═══ PASSAGE

# what do you think is the sexiest type?



## Agent Blackout (Mar 1, 2012)

Not even gonna lie, in terms of looks, most women I've come across as irresistible tend to be ESFP. In addition, that's rumored to be the type that is most likely take to care of their body/appearance, especially here in Miami lol

Including other factors, idk it's a free-for-all.


----------



## Kormoran (Mar 15, 2012)

INTP, cause that's what I am, and I'm hot!


----------



## Olena (Jan 2, 2011)

The Great One said:


> ENTP 7 w 8 types scare me in bed. They're the ones that will hog tie you and beat you with a whip, lol.


INTP 7w8 here and I do love whipping. and being whipped.

A little tough love never killed anyone.

Unless you forgot the gun was loaded.

Or you forgot to stop hitting them.

Or you forgot to let them breathe.

Yeah...good thing us 7's are soooooo responsible hahahaha:laughing:

ha.

══════

SET OF TASKS
a - Return the passage of the thread running from "The Great One" to "stop hitting them.", copied word for word.
b - Answer these from the thread:
(i) Which type does Agent Blackout say the most irresistible women tend to be?
(ii) Which type does Kormoran name?
(iii) What type does Olena's post give for its writer?

═══ DATA EXTRACT

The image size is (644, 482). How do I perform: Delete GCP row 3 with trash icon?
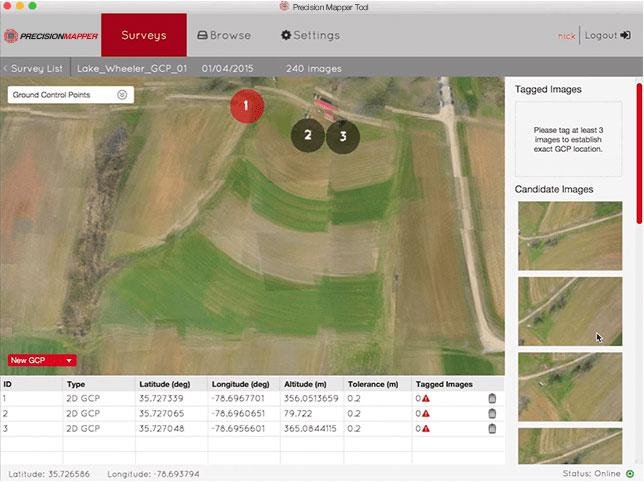(492, 428)
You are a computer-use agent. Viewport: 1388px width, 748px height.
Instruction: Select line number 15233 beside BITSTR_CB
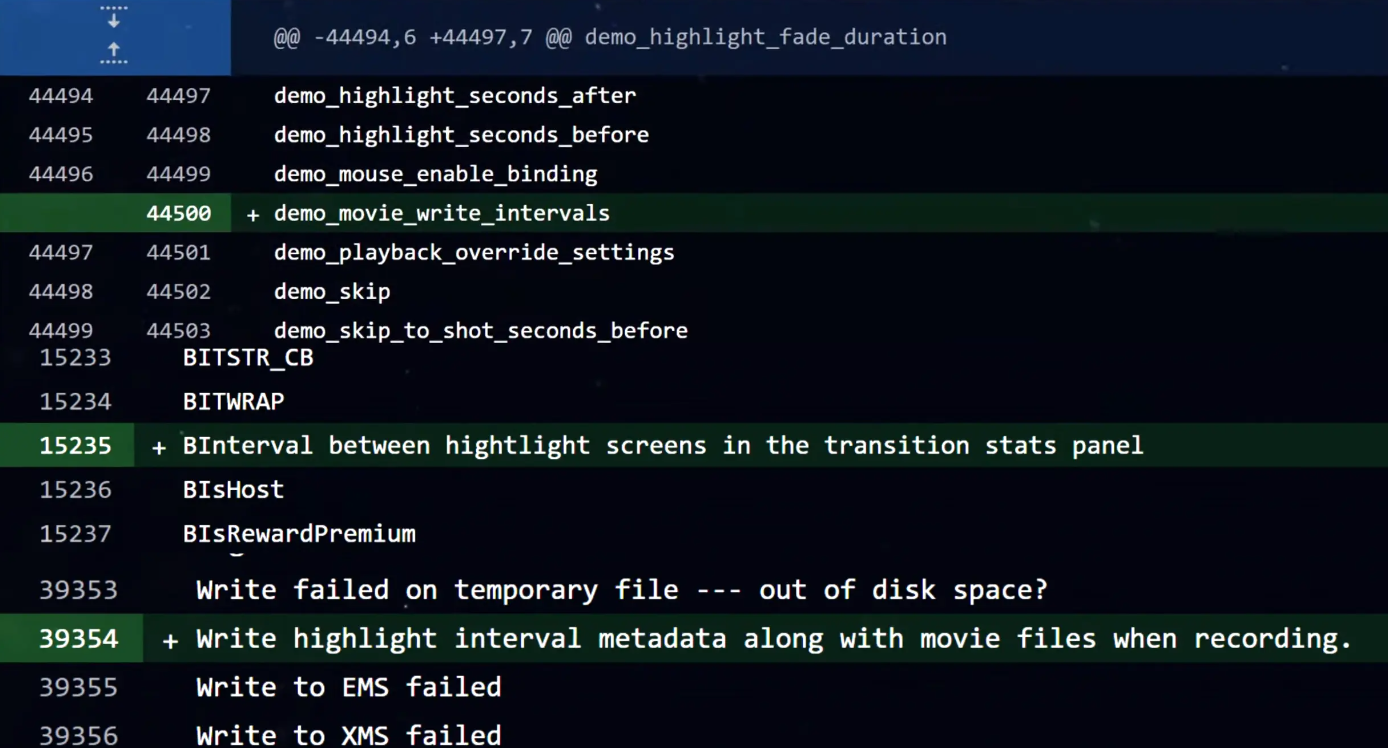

══════

FULL SOLUTIONS
a -
The Great One said:


> ENTP 7 w 8 types scare me in bed. They're the ones that will hog tie you and beat you with a whip, lol.


INTP 7w8 here and I do love whipping. and being whipped.

A little tough love never killed anyone.

Unless you forgot the gun was loaded.

Or you forgot to stop hitting them.

b -
(i) ESFP
(ii) INTP
(iii) INTP 7w8